**Directions for this task**. In the entries below, find the lines that contain the word "computer" and copy them.
═════ Stored data
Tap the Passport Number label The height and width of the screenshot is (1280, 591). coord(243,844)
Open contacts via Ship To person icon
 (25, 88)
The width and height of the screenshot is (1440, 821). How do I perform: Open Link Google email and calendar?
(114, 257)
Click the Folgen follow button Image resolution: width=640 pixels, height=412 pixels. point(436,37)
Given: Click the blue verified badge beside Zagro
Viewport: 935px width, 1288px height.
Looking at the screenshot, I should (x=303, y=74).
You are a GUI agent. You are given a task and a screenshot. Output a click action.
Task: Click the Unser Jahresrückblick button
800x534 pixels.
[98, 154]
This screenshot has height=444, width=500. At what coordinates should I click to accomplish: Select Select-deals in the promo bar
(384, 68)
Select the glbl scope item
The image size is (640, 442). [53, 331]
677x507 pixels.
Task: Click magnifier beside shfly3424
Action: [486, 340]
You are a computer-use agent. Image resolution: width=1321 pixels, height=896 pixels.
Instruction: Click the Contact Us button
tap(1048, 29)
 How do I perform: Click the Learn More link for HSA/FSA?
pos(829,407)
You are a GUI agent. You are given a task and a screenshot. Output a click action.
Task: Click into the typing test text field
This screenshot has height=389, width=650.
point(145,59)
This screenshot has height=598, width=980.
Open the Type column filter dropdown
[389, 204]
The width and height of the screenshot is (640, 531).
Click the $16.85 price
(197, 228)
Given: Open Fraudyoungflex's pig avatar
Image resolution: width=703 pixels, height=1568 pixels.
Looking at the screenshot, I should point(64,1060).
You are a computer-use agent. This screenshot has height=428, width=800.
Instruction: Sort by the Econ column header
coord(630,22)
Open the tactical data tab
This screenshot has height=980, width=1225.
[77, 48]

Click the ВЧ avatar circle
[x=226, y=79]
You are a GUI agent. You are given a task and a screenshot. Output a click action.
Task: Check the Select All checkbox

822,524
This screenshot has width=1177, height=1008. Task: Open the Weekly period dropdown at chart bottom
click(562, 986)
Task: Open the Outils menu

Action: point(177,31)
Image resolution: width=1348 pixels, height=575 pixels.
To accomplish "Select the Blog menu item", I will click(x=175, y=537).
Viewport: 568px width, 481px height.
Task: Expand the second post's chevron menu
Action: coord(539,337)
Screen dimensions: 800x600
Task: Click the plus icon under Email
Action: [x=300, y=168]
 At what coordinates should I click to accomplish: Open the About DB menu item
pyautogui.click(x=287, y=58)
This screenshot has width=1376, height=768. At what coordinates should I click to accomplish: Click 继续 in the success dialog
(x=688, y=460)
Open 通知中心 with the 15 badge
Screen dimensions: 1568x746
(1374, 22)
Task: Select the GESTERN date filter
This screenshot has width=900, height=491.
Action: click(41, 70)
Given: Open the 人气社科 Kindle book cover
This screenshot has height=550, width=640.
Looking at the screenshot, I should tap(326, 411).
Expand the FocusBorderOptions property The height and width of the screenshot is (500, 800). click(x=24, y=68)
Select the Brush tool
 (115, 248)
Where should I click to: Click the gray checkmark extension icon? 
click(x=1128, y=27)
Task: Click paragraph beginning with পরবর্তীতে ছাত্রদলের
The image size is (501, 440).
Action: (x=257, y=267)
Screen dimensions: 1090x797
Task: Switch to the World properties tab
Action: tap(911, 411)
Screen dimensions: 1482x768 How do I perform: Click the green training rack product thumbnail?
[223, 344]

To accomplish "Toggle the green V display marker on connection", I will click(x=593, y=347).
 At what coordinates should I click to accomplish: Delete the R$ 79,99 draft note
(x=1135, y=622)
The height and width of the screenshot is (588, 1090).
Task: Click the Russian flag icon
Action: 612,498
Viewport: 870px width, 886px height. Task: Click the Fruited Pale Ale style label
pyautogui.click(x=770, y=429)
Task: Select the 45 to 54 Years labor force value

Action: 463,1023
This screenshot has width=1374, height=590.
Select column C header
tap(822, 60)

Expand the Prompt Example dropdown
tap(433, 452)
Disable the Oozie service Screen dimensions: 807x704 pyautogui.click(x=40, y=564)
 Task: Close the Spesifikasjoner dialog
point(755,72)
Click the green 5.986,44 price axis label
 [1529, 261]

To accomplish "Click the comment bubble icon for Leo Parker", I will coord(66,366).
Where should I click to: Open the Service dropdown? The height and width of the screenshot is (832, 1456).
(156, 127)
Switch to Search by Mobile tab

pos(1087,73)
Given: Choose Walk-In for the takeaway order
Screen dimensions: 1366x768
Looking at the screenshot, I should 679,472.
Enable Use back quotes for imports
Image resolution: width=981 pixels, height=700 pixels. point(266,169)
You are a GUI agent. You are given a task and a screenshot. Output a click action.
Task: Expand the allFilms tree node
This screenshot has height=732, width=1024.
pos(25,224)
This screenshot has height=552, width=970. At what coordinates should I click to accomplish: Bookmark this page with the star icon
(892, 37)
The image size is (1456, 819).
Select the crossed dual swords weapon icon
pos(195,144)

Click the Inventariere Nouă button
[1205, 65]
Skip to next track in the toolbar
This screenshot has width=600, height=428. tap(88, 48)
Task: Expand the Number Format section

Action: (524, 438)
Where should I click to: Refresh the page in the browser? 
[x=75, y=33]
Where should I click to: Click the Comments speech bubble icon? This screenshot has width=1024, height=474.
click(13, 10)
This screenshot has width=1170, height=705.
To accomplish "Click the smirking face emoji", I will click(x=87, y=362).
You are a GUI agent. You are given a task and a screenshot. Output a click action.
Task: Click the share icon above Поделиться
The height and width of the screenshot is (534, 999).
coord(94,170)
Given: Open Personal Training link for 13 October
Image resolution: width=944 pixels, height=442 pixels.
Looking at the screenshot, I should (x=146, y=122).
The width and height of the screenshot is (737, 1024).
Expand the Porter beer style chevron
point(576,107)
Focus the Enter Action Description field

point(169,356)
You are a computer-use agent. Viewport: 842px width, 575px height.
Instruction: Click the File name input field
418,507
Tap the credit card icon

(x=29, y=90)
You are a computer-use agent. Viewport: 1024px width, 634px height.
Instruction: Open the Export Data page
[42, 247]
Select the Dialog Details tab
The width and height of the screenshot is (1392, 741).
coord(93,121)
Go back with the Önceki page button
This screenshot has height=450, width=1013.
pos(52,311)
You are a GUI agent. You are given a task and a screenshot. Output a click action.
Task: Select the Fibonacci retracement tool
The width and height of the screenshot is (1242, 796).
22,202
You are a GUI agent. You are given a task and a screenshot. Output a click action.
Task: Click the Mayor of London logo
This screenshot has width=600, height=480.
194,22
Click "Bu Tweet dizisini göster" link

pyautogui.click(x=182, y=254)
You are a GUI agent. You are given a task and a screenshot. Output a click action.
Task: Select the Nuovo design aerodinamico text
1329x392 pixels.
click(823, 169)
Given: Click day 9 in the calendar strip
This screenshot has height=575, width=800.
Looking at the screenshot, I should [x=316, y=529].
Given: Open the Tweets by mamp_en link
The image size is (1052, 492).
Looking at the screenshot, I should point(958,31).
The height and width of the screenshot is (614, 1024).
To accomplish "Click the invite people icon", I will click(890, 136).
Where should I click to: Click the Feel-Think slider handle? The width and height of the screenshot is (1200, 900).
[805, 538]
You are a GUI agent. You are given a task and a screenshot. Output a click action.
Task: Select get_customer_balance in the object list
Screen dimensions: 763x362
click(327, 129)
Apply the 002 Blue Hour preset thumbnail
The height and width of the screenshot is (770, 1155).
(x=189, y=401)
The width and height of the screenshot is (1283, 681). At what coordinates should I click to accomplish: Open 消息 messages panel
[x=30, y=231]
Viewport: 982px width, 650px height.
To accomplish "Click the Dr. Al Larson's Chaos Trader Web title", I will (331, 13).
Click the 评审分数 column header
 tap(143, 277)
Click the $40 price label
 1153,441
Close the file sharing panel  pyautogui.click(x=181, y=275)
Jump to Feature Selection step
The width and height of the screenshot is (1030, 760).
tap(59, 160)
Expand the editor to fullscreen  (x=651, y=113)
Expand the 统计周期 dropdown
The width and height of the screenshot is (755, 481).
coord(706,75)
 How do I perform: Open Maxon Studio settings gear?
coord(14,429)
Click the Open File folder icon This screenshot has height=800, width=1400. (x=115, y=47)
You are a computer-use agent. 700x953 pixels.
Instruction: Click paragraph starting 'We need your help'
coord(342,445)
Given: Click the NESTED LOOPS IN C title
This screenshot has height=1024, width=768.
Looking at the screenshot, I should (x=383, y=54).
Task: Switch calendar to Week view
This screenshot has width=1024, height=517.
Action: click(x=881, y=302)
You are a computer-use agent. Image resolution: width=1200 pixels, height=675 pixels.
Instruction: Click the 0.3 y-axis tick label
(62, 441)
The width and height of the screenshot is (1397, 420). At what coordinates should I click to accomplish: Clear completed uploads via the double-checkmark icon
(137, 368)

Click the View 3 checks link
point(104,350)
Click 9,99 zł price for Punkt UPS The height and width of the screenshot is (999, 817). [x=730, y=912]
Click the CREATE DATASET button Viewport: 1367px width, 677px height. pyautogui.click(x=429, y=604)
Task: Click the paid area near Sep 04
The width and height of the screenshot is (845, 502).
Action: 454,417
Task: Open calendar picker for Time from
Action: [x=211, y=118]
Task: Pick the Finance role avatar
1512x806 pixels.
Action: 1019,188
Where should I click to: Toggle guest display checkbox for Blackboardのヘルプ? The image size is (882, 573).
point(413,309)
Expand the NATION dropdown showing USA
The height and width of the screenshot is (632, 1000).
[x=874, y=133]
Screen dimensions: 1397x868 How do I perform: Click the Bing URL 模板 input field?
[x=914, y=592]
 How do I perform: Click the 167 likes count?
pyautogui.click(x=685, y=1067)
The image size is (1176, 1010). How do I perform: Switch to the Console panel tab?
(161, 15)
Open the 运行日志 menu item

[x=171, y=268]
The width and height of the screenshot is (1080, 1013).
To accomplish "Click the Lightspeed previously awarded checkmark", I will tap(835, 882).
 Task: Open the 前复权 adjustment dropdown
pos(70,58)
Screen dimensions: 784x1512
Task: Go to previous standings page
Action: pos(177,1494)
══════════
**Response**.
You are a computer-use agent. Image resolution: width=1321 pixels, height=896 pixels.
You are a computer-use agent. This screenshot has height=428, width=800.
You are a computer-use agent. Viewport: 842px width, 575px height.
You are a computer-use agent. Viewport: 1024px width, 634px height.
You are a computer-use agent. 700x953 pixels.
You are a computer-use agent. Image resolution: width=1200 pixels, height=675 pixels.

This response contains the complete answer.